After a celebration of the Nativity of Saint John the Baptist, Michelangelo departs for his lodgings, accompanied by the Andalusian dancer. Mesihi trades the deed to the village for knowledge of a plot against Michelangelo's life—members of the Ottoman court have decided to kill him to prevent the construction of a bridge designed by an infidel. The conspirators have compelled the Andalusian to murder him as he sleeps. Before she can, Mesihi kills her; Michelangelo assumes he acted out of jealousy, and the two wound each other while fighting. Michelangelo eventually leaves Constantinople without seeing Mesihi again.
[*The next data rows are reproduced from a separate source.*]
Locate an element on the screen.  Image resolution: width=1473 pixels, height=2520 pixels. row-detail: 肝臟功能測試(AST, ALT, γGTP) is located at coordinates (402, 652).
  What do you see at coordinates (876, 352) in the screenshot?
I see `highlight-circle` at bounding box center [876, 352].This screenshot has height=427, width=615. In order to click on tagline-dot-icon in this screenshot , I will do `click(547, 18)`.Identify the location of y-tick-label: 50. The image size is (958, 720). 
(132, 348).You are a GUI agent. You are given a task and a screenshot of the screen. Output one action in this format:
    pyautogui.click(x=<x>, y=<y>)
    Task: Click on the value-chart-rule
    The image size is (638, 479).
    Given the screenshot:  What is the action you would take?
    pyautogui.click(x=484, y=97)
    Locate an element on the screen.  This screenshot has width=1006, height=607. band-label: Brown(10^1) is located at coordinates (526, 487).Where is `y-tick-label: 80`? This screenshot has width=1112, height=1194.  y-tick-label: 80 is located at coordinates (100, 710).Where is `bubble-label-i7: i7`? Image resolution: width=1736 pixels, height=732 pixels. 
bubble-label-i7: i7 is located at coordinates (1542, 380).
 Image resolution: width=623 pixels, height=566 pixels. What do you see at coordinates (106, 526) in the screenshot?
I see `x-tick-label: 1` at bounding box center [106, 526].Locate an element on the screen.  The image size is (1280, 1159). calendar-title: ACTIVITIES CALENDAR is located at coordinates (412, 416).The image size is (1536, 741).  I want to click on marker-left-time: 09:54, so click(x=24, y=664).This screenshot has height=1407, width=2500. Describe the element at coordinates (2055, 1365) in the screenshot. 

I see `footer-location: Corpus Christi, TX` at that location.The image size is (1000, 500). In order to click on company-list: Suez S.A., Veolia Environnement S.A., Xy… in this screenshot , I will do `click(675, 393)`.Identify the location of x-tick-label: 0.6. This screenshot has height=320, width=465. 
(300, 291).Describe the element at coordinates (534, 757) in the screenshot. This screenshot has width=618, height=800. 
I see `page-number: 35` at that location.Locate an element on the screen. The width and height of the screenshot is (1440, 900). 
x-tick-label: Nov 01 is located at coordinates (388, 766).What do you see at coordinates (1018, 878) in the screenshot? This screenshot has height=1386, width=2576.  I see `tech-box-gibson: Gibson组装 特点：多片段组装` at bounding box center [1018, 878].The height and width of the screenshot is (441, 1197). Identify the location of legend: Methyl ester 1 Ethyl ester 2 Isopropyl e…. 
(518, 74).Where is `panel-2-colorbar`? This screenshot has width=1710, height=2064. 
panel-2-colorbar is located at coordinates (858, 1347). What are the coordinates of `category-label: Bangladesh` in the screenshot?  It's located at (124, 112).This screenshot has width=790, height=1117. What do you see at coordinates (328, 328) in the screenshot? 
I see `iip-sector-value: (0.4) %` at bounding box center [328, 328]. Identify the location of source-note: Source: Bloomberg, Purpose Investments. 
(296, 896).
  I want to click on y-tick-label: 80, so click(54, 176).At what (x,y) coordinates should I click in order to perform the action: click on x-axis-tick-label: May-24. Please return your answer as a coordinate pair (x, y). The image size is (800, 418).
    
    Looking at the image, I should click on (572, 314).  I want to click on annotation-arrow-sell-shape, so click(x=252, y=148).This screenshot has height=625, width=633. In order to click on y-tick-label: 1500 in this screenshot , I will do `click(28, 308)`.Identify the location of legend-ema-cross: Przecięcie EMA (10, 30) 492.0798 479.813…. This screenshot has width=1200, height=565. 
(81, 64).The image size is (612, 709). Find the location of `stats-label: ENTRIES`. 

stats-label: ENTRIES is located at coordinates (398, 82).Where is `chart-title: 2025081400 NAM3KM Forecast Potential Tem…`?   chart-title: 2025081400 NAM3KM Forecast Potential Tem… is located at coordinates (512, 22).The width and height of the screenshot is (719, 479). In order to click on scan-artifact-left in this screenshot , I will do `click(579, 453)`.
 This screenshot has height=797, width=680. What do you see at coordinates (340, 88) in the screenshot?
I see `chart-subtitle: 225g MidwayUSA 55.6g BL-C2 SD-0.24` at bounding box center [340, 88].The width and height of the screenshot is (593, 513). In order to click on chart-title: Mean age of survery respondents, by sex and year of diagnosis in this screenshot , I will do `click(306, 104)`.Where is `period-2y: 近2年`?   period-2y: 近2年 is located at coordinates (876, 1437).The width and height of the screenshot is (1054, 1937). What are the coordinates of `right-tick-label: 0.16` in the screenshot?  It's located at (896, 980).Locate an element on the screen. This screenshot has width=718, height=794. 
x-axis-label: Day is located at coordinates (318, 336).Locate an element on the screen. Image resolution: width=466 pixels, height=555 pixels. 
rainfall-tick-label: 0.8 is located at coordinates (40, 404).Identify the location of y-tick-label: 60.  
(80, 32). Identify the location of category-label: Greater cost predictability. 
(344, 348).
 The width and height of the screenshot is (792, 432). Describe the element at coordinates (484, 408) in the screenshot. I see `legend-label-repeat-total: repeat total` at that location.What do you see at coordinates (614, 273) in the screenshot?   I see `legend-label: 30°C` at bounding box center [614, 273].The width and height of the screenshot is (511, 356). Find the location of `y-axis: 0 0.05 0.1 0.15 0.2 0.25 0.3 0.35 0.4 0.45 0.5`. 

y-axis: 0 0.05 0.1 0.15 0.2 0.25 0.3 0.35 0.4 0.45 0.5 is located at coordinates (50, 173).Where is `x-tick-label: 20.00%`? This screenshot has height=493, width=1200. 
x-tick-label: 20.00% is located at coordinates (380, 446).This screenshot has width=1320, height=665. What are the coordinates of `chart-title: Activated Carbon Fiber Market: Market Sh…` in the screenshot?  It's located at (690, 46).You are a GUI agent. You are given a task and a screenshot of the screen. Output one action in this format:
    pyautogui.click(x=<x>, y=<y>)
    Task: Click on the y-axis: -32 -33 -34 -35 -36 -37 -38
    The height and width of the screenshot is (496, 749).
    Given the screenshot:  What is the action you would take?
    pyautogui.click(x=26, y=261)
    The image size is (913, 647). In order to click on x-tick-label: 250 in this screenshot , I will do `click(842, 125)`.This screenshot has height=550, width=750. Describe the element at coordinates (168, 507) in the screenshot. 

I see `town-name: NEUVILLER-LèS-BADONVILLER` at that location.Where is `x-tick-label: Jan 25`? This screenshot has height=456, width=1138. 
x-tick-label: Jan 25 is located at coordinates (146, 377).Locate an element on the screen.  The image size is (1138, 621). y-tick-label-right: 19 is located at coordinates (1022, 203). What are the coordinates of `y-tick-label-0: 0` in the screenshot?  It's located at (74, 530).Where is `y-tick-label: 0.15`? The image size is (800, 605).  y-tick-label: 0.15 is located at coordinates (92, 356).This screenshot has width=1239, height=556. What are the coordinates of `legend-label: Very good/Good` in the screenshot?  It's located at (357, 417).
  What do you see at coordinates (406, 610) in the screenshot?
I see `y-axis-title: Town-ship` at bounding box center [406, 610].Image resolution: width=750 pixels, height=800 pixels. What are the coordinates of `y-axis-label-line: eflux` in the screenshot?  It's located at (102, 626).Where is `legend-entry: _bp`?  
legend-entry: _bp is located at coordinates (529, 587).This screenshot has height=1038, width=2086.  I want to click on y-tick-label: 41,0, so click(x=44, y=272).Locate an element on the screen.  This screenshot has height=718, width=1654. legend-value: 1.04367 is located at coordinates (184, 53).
The 1509 Constantinople earthquake later destroys the unfinished bridge. Mesihi takes his own life after losing his patronage. Michelangelo completes a number of works in Italy, including the Sistine Chapel ceiling and St. Peter's Basilica and dies in Rome some sixty years after leaving Constantinople.

== Reception ==
Julie Étienne, for Le Monde, wrote that the novel is "solemn and graceful at the same time [...] even if it happens to graze preciousness, and doesn't always avoid somewhat stiff lyricism and symbolism." Writing for The New Yorker, Julian Lucas praised the quality of the translation by Mandell. Sam Sacks, in a review published by The Wall Street Journal, also praised the translation.